Ainda segundo o secretário, facilitar o acesso à CNH gerará uma série de benefícios. “As pessoas vão ter mais oportunidade de emprego. Não vão para a clandestinidade fazer entregas. Isso impacta diretamente a segurança, porque quem está na clandestinidade tende a permanecer assim. Quando a pessoa está formalizada, há uma tendência natural de que queira garantir a sua CNH, tenha medo de perder, de ganhar pontos na carteira”, destaca.

A medida também pode ajudar a suprir a carência de motoristas profissionais. “Estamos em falta de motoristas com carteira C, D e E, que a princípio continuarão com requisitos mais rígidos, pois são veículos pesados. Mas, quando aumenta o contingente de pessoas com carteira B, a tendência é que mais gente busque as carteiras C, D e E. É muito importante, porque o Brasil tem falta crônica de motoristas de caminhão e ônibus. O projeto é sobre segurança viária, mas também sobre inclusão social”, reforça.

Segurança

Segundo o especialista em Trânsito, Mobilidade e Segurança, Renato Campestrini, “o trânsito brasileiro é um dos que mais mata no mundo. Desde 2021, quando houve a flexibilização das regras, os dados de óbitos têm subido ano a ano. Isso reforça a necessidade de revisão no processo de formação do condutor, algo que chegou a ser tentado em 2018 com a edição da Resolução nº 726 do Conselho Nacional de Trânsito (Contran), revogada dez dias após a publicação”, explica.

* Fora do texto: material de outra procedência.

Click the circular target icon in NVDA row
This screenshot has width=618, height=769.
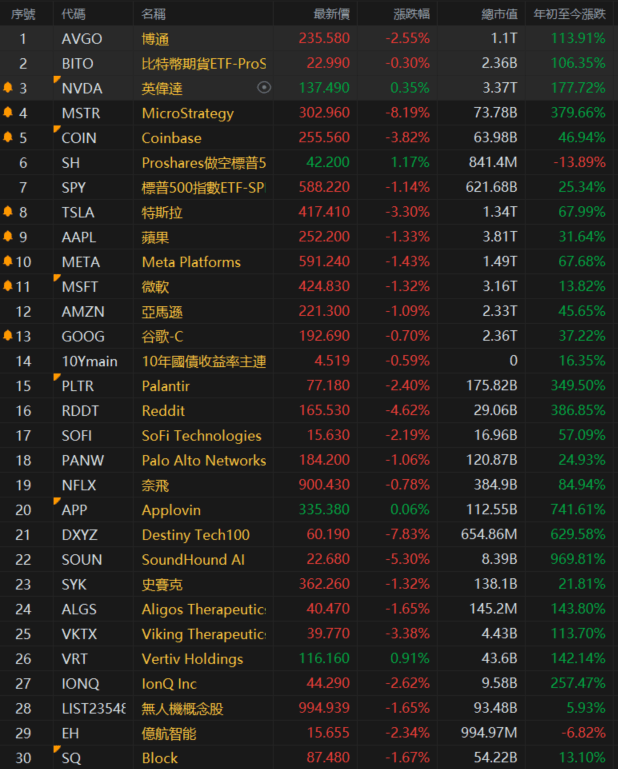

O especialista reforça que o papel das autoescolas não é apenas ensinar a conduzir, mas formar cidadãos conscientes. “O dever é trabalhar a formação da pessoa como ciente de seus deveres e obrigações na condução de um veículo automotor, cujos efeitos nocivos são tão perigosos quanto os de uma arma de fogo. Com condutores aptos apenas ao ato de dirigir, a possibilidade de termos um trânsito ainda mais letal é enorme”, afirma.

A nova medida proposta pode abrir margem para instrutores informais. “A pessoa, quando aprende a conduzir pelas mãos de um condutor qualquer, pode adquirir hábitos que não são previstos na legislação, recebendo orientações equivocadas”, alerta Campestrini.

Segundo ele, a educação para o trânsito nas escolas, prevista desde 1988 no Código de Trânsito Brasileiro (CTB), poderia ter ajudado a formar condutores mais preparados. “Se o jovem chegasse à idade de obter sua habilitação já consciente de seus direitos e obrigações, o processo seria mais rápido e eficiente”, avalia.

Portanto, o especialista destaca que a questão não é apenas o acesso à CNH, mas a qualidade do processo. “O documento não pode ser apenas uma formalidade; deve atestar que o condutor está realmente apto e tem condições mínimas para dirigir.”